In fact, I think this will not be necessary, since a spline interpolant will result in a linear combination of the points. If the points are all in-plane, then any linear combination of those points will also be in-plane too. (I'll think about this claim, but I'm pretty confident it will hold.)
The interpolation itself can be done using tools like pchip, my own interparc, etc. A problem is how to enforce that the points lie inside a polygonal domain as defined by that facet. The suggestion of vert2con will fail here however. Why?
vert2con will produce a set of linear constraints that could in theory be applied to the spline. But the spline is a nonlinear function, even though it is linear in the spline parameters. Those linear inequalities cannot be applied to the spline, as a FUNCTION. You could sample the spline at a gazillion (the technical term for a LOT) points, then apply those inequalities to each point. Essentially this will be a NECESSARY constraint on the spline, that it lies inside the volume, but it will not be a sufficient condition. This is the same as how monotonicity constraints can be applied to a spline. If you constraint the spline to be monotone at a finite set of points, then you will have a necessary, but not sufficient condition that the spline be monotonic as a function. So there could be a small region (or regions) where the spline actually fails to satisfy the constraints.
And of course, you need to be careful. For example, suppose the points happen to lie at the vertices of the triangular facet? For example, suppose you choose the points as rows of xy below:
xy = [1 0;1 1;0 1];
They define a triangular domain. Can you now find a spline that lies entirely inside that triangular region, AND also interpolate those points? Of course not, if the spline interpolant will be at least a C1 function. No matter how you define a smooth interpolant through those points, if it is differentiable at the vertices of the triangle, then it must go outside of the triangle at that second vertex.
xyt = [0 0;0 1;1 0];
xy = rand(100,2);
ind = sum(xy,2)<1;
xy = xy(ind,:);
plot(xyt(:,1),xyt(:,2),'ob-')
hold on
plot(xy(:,1),xy(:,2),'g+',xyint(:,1),xyint(:,2),'r:')

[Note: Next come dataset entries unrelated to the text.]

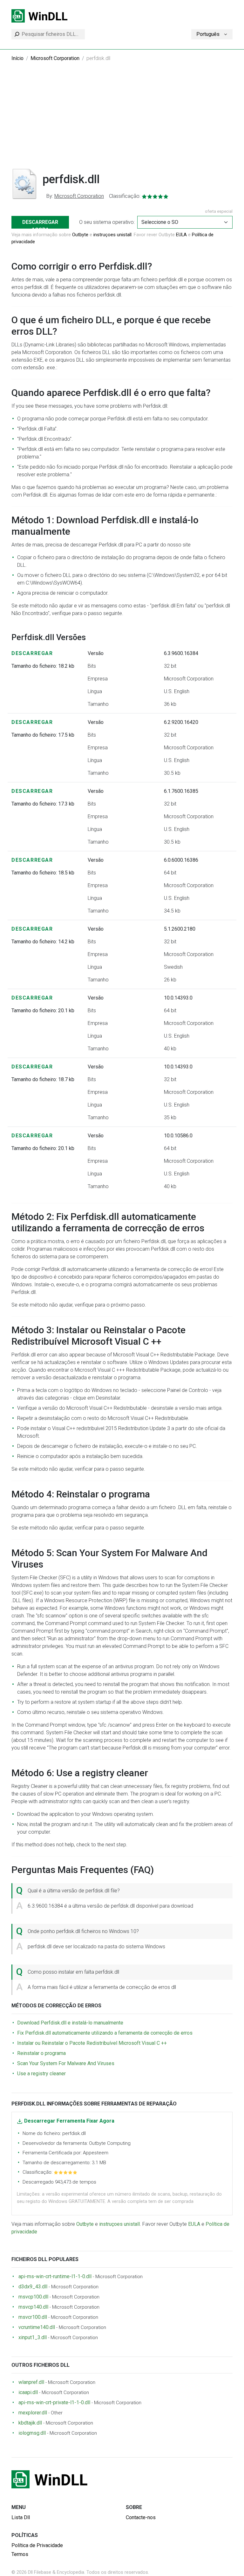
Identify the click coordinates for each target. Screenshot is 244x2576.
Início (17, 58)
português (208, 34)
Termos (19, 2554)
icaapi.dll (28, 2392)
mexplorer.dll (32, 2413)
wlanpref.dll (31, 2382)
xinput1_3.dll (32, 2337)
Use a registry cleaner (41, 2074)
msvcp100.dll (33, 2297)
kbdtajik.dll (30, 2423)
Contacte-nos (141, 2517)
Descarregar (32, 653)
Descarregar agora (40, 224)
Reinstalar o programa (41, 2053)
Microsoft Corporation (54, 58)
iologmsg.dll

As you can see, the interpolated curve falls entirely inside the triangular domain, mainly because I used a pchip interpolant for the purpose. That helps, but it won't ensure the curve always does. I'm quite confident that with only a tiny amount of effort, I can come up with an example where that fails. For example...
xy = [0.1 0.1;0.3 0.69;0.69 0.3;0.2 0.2];
xyt = [0 0;0 1;1 0];
xyint = interparc(1000,xy(:,1),xy(:,2),'pchip');
plot(xyt(:,1),xyt(:,2),'ob-')
hold on
plot(xy(:,1),xy(:,2),'g+',xyint(:,1),xyint(:,2),'r:')
I could easily enough show you how to do the interpolation using pchip directly, without need to use interparc here. Regardless, the point is that ensuring the curve falls entirely inside a polygonal domain is difficult, UNLESS your spline is a piecewise linear one. Then it is entirely trivial. But few people ever say spline when they mean a piecewise linear (connect-the-dots) function.
xyint = interparc(1000,xy(:,1),xy(:,2),'linear');
plot(xyt(:,1),xyt(:,2),'ob-')
hold on
plot(xy(:,1),xy(:,2),'g+',xyint(:,1),xyint(:,2),'r:')
As you can see, a piecewise linear interpolant will never have a problem, but since it is just connect-the-dots, I'm not sure you would be happy with that result. Any smooth interpolant will potentially have problems with some set of points.
Again, the fact that I've done my examples in 2-d is not relevant, since one can always use projective means to turn a 3-d problem that lies entirely in a plane into a 2-d one. And given my claim that sine a spline interpolant will yield a linear combination of the points, then you don't really need to do the projection at all. Any linear combination of a set of points that lie in a plane will result in a point that also lies in the same plane.
If I've misunderstood the question, please explain and I'll see what I can do.